Reproduce exactly the lines from the one that holds "The image size is (600, 561)." through the last line of the entries, both ends included, but not the pictures.

··· Data shown ···

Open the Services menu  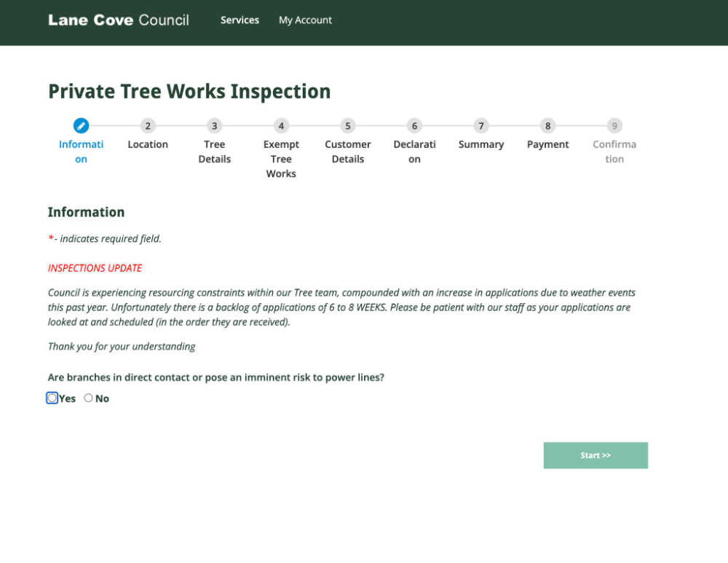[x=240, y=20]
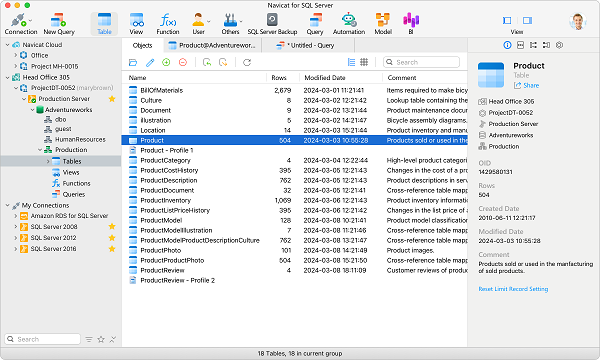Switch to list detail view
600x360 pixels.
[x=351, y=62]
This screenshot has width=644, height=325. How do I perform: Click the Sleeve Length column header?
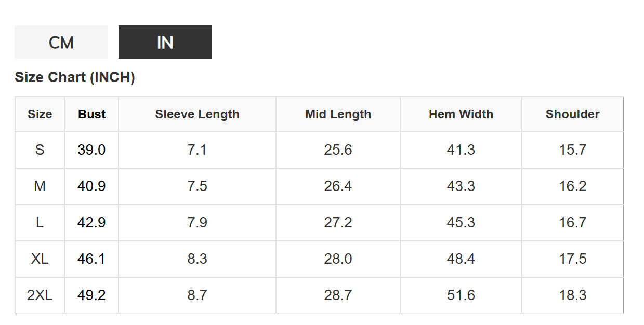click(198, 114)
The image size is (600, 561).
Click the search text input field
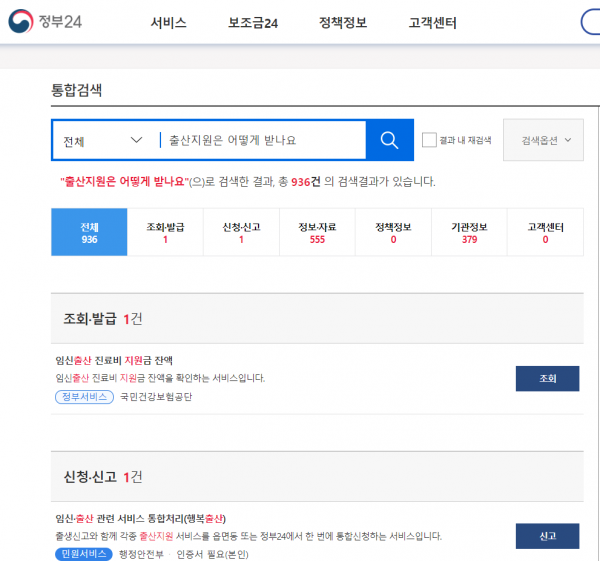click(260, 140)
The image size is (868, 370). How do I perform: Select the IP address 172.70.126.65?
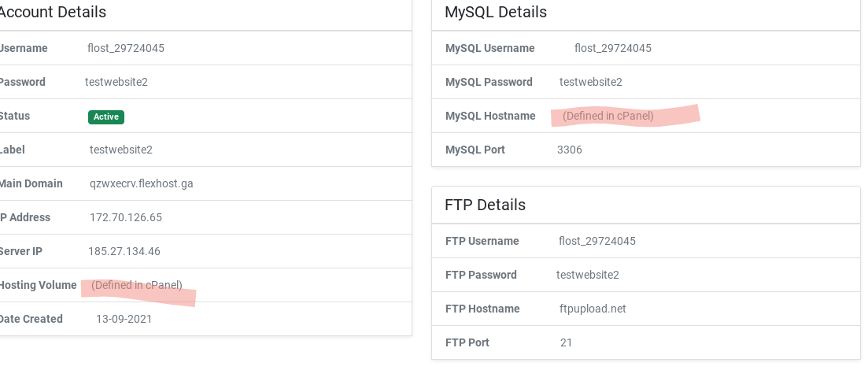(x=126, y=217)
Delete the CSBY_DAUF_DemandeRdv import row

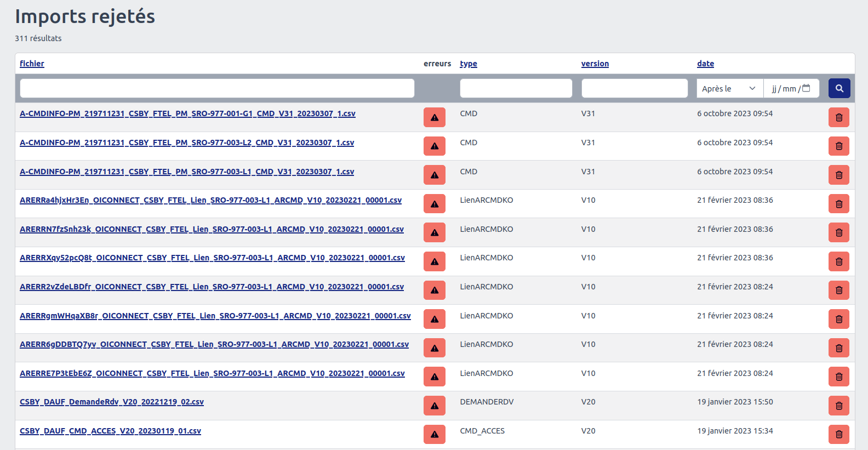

···

Result below:
The image size is (600, 561).
Click the search text input field
click(260, 140)
The image size is (868, 370). How do I perform: Select the IP address 172.70.126.65?
(x=126, y=217)
Delete the CSBY_DAUF_DemandeRdv import row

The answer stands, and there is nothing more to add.